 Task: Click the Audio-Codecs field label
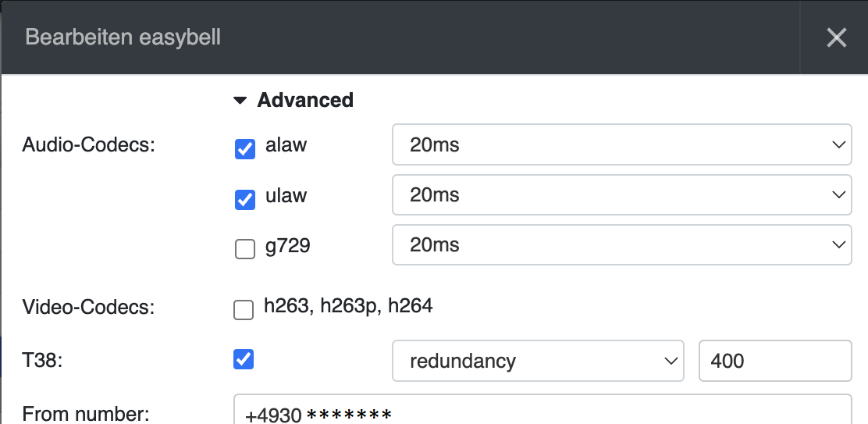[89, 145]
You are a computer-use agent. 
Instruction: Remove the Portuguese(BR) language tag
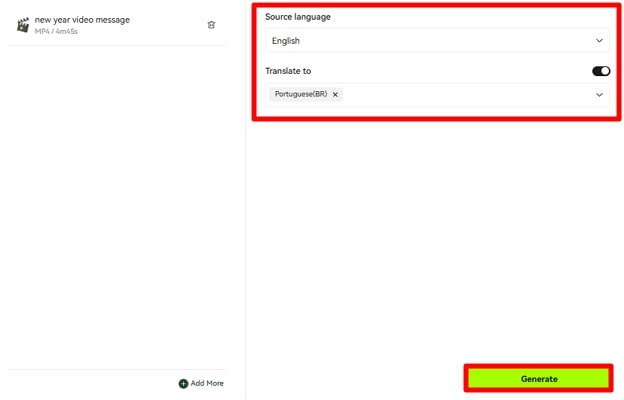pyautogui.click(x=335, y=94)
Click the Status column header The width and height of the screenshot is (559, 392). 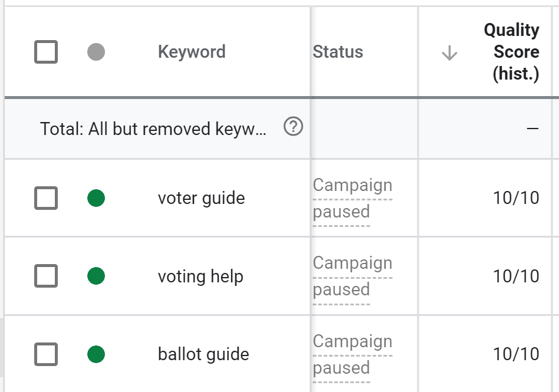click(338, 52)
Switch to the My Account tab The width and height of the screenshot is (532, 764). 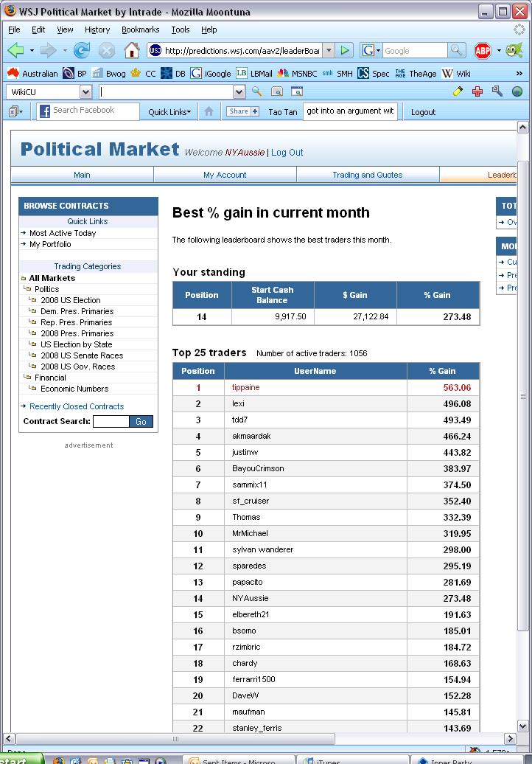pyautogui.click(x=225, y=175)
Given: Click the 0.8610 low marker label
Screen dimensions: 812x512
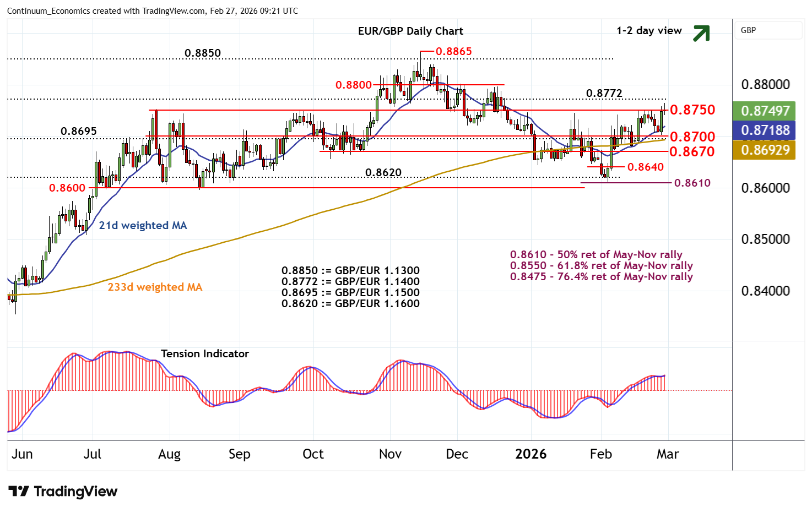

☆ ☆ ☆ ☆ ☆

Copy the lines from the line that contains "Given: Click the 0.8610 low marker label" through the end of the records, exactly and with nothing added; leave the pictures out.

[Response to the task]:
Given: Click the 0.8610 low marker label
Screen dimensions: 812x512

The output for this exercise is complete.